-- Dataset extract --
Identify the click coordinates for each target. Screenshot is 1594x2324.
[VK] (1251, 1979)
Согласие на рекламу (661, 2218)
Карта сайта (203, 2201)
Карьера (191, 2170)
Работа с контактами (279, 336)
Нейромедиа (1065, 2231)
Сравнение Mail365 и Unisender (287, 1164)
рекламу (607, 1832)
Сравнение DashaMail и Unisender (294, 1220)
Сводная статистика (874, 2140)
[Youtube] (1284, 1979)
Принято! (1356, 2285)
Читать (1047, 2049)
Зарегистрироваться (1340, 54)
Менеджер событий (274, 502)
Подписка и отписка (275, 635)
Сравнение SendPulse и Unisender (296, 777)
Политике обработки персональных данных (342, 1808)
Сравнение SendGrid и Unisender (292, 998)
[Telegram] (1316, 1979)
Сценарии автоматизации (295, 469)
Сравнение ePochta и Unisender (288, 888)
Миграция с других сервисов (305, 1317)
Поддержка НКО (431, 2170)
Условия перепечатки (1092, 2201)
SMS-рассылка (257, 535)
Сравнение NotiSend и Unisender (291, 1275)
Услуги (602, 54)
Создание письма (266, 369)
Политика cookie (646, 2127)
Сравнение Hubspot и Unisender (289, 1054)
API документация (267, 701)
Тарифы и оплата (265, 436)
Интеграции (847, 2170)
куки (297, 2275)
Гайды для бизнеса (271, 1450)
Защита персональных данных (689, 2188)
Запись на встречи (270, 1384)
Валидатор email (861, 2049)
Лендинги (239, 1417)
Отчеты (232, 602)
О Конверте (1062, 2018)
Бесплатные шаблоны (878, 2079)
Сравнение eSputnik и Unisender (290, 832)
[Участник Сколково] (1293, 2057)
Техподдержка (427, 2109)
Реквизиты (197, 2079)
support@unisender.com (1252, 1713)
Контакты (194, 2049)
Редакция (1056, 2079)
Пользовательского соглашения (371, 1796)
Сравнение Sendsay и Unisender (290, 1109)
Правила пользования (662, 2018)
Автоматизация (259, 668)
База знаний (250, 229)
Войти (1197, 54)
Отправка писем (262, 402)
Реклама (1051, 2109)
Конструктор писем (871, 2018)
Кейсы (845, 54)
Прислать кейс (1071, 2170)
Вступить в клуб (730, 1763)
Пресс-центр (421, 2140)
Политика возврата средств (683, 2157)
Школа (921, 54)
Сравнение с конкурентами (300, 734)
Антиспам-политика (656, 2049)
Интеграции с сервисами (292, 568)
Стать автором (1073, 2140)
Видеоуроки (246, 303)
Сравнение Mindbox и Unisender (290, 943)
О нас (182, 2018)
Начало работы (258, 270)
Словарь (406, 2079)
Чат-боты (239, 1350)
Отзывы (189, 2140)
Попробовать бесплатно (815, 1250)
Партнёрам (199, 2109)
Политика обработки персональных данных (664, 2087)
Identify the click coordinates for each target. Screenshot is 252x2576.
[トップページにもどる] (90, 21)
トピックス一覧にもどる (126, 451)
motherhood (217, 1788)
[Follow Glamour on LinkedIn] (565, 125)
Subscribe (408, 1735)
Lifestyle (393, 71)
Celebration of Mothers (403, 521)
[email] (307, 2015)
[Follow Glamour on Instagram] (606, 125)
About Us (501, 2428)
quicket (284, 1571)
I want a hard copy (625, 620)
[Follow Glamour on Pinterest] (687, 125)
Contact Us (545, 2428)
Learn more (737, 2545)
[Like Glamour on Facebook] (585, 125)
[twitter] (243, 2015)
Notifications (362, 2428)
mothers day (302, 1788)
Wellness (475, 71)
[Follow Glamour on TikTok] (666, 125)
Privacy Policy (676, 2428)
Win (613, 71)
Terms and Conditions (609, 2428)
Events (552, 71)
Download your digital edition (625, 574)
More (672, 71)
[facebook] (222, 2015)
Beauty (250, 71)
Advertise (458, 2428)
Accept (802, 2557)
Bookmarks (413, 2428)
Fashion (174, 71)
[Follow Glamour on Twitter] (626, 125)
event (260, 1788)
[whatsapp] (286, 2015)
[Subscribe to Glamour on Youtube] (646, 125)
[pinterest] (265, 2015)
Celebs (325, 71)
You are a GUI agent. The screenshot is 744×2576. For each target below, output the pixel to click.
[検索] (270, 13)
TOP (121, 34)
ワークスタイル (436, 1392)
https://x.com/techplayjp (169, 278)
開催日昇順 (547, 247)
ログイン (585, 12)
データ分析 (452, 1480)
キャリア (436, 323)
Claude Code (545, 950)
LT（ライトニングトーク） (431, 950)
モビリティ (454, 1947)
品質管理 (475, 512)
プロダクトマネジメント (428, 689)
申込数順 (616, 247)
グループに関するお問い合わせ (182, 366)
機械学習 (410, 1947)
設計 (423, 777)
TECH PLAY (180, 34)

-- Problem requirements --
Look back at the entries above and repeat, unchanged, every line from the line holding "Сравнение SendGrid и Unisender (292, 998)" through the line holding "Услуги (602, 54)".

-- Task response --
Сравнение SendGrid и Unisender (292, 998)
[Telegram] (1316, 1979)
Сценарии автоматизации (295, 469)
Сравнение ePochta и Unisender (288, 888)
Миграция с других сервисов (305, 1317)
Поддержка НКО (431, 2170)
Условия перепечатки (1092, 2201)
SMS-рассылка (257, 535)
Сравнение NotiSend и Unisender (291, 1275)
Услуги (602, 54)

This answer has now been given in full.